→ **Objective**:
Please reproduce the rows word for word, starting with the line that contains "Where should I click to: Open the notifications" and going on through the line that contains "coord(110,215)", both of those lines included.

[Begin Given data]

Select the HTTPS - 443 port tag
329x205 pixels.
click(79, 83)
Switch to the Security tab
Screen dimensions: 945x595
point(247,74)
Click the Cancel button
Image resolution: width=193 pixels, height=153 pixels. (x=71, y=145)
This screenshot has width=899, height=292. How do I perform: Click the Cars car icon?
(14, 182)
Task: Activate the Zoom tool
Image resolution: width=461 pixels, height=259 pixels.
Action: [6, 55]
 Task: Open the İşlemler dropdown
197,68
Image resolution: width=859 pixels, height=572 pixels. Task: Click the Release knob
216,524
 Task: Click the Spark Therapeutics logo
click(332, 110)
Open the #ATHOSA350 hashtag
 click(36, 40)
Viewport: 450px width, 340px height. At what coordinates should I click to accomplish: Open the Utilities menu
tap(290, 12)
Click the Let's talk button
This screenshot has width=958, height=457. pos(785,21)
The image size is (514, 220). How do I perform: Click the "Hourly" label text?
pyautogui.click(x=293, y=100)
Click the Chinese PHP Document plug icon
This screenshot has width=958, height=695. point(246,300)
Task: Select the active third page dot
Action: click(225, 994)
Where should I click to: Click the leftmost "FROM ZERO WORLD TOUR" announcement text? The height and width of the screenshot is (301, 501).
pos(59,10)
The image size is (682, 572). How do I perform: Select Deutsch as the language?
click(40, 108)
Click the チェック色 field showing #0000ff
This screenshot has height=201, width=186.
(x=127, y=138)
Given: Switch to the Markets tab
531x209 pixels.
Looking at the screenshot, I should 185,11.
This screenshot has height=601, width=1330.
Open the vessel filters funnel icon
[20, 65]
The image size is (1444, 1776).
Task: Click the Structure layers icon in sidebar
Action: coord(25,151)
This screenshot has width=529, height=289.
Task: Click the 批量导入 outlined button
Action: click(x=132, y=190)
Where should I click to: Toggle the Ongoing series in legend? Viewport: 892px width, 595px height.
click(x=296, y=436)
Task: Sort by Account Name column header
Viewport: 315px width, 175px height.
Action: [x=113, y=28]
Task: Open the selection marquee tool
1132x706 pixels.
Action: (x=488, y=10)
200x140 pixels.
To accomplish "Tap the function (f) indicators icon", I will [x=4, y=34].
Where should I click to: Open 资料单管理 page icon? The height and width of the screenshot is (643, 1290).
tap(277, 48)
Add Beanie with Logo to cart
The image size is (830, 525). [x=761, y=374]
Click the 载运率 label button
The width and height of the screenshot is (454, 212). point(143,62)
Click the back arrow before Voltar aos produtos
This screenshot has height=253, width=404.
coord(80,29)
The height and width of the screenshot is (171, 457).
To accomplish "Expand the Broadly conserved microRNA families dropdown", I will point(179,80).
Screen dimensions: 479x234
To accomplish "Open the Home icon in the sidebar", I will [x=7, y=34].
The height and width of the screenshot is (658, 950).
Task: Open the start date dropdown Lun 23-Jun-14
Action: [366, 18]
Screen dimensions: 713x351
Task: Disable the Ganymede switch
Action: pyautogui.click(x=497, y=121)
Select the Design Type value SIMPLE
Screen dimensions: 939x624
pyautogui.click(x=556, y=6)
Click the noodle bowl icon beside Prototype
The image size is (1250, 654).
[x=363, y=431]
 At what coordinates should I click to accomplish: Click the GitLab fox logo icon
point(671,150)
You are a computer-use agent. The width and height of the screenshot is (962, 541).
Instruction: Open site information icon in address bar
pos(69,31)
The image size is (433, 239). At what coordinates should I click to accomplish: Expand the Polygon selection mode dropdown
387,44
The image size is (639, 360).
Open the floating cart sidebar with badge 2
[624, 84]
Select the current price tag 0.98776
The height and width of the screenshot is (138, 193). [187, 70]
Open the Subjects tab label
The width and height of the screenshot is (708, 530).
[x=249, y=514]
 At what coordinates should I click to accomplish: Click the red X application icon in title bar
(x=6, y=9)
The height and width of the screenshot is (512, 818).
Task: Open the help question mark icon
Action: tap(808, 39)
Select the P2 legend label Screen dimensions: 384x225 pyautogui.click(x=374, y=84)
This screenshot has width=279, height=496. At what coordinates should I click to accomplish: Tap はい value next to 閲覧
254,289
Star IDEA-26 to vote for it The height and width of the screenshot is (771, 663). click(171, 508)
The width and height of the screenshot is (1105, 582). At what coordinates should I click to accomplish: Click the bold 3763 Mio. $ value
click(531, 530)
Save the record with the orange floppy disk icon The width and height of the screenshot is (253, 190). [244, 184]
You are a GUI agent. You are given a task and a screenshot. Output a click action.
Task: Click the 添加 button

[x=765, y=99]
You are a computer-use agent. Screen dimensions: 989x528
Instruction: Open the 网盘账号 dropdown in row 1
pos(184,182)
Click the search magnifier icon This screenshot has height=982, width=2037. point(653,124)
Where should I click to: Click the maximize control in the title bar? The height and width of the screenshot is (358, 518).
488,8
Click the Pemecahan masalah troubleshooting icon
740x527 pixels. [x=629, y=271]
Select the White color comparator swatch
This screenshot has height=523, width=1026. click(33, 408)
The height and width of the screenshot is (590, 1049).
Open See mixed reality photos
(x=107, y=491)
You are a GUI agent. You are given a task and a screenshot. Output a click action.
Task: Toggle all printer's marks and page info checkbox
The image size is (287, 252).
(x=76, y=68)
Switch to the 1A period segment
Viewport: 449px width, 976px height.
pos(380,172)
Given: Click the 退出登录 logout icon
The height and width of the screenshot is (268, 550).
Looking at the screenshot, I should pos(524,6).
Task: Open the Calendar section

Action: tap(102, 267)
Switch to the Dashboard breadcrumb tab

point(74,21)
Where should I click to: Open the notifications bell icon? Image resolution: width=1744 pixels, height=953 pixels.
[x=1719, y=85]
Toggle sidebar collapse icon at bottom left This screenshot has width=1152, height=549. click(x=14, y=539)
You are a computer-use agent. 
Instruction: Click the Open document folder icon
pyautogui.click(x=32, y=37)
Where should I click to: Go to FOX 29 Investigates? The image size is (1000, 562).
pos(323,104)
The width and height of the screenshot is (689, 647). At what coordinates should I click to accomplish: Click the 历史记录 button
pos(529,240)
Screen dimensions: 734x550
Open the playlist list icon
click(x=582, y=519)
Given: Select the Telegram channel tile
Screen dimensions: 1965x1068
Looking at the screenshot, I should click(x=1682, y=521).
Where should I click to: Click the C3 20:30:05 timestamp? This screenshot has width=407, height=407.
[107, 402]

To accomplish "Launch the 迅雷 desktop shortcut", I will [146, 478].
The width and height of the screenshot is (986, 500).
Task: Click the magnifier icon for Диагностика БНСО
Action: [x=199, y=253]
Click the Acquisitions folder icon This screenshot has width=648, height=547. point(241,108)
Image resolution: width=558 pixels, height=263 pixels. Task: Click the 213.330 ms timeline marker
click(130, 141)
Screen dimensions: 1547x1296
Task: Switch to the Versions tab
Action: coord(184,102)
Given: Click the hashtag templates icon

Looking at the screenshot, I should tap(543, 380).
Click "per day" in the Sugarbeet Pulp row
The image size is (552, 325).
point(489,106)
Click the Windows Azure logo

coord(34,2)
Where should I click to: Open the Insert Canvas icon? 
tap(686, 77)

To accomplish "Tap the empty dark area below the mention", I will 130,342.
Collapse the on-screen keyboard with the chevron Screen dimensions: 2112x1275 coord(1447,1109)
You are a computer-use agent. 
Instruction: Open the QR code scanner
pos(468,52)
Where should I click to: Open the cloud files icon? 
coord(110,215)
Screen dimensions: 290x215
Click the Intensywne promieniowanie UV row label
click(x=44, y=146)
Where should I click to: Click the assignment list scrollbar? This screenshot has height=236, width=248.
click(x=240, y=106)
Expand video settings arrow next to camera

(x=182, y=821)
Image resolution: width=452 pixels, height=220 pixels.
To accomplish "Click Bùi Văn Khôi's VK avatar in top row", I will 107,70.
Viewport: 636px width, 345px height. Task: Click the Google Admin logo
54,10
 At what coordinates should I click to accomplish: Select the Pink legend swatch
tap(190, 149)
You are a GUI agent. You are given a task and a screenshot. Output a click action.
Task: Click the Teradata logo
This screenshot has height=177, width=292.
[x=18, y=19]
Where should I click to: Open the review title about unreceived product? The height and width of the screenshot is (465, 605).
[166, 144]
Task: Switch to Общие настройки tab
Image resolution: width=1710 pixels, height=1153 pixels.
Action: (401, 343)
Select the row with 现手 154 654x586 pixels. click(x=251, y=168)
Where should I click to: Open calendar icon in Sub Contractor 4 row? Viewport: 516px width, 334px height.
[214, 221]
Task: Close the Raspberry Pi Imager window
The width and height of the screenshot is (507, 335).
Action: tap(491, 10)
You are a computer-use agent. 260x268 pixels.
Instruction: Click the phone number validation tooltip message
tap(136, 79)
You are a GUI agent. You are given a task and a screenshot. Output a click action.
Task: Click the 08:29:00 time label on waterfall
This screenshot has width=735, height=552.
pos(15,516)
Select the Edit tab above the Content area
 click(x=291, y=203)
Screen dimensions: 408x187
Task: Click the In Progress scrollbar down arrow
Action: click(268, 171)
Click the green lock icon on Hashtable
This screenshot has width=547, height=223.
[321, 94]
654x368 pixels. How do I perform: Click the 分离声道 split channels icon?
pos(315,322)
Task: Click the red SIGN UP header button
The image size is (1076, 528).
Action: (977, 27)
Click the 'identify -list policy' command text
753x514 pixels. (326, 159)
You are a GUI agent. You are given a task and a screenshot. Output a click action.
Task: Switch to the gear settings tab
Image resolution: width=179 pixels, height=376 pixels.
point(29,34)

[End Given data]

→ **Solution to the problem**:
Where should I click to: Open the notifications bell icon? Image resolution: width=1744 pixels, height=953 pixels.
[x=1719, y=85]
Toggle sidebar collapse icon at bottom left This screenshot has width=1152, height=549. click(x=14, y=539)
You are a computer-use agent. 
Instruction: Click the Open document folder icon
pyautogui.click(x=32, y=37)
Where should I click to: Go to FOX 29 Investigates? The image size is (1000, 562).
pos(323,104)
The width and height of the screenshot is (689, 647). At what coordinates should I click to accomplish: Click the 历史记录 button
pos(529,240)
Screen dimensions: 734x550
Open the playlist list icon
click(x=582, y=519)
Given: Select the Telegram channel tile
Screen dimensions: 1965x1068
Looking at the screenshot, I should click(x=1682, y=521).
Where should I click to: Click the C3 20:30:05 timestamp? This screenshot has width=407, height=407.
[107, 402]

To accomplish "Launch the 迅雷 desktop shortcut", I will [146, 478].
The width and height of the screenshot is (986, 500).
Task: Click the magnifier icon for Диагностика БНСО
Action: [x=199, y=253]
Click the Acquisitions folder icon This screenshot has width=648, height=547. point(241,108)
Image resolution: width=558 pixels, height=263 pixels. Task: Click the 213.330 ms timeline marker
click(130, 141)
Screen dimensions: 1547x1296
Task: Switch to the Versions tab
Action: coord(184,102)
Given: Click the hashtag templates icon

Looking at the screenshot, I should tap(543, 380).
Click "per day" in the Sugarbeet Pulp row
The image size is (552, 325).
point(489,106)
Click the Windows Azure logo

coord(34,2)
Where should I click to: Open the Insert Canvas icon? 
tap(686, 77)

To accomplish "Tap the empty dark area below the mention", I will 130,342.
Collapse the on-screen keyboard with the chevron Screen dimensions: 2112x1275 coord(1447,1109)
You are a computer-use agent. 
Instruction: Open the QR code scanner
pos(468,52)
Where should I click to: Open the cloud files icon? 
coord(110,215)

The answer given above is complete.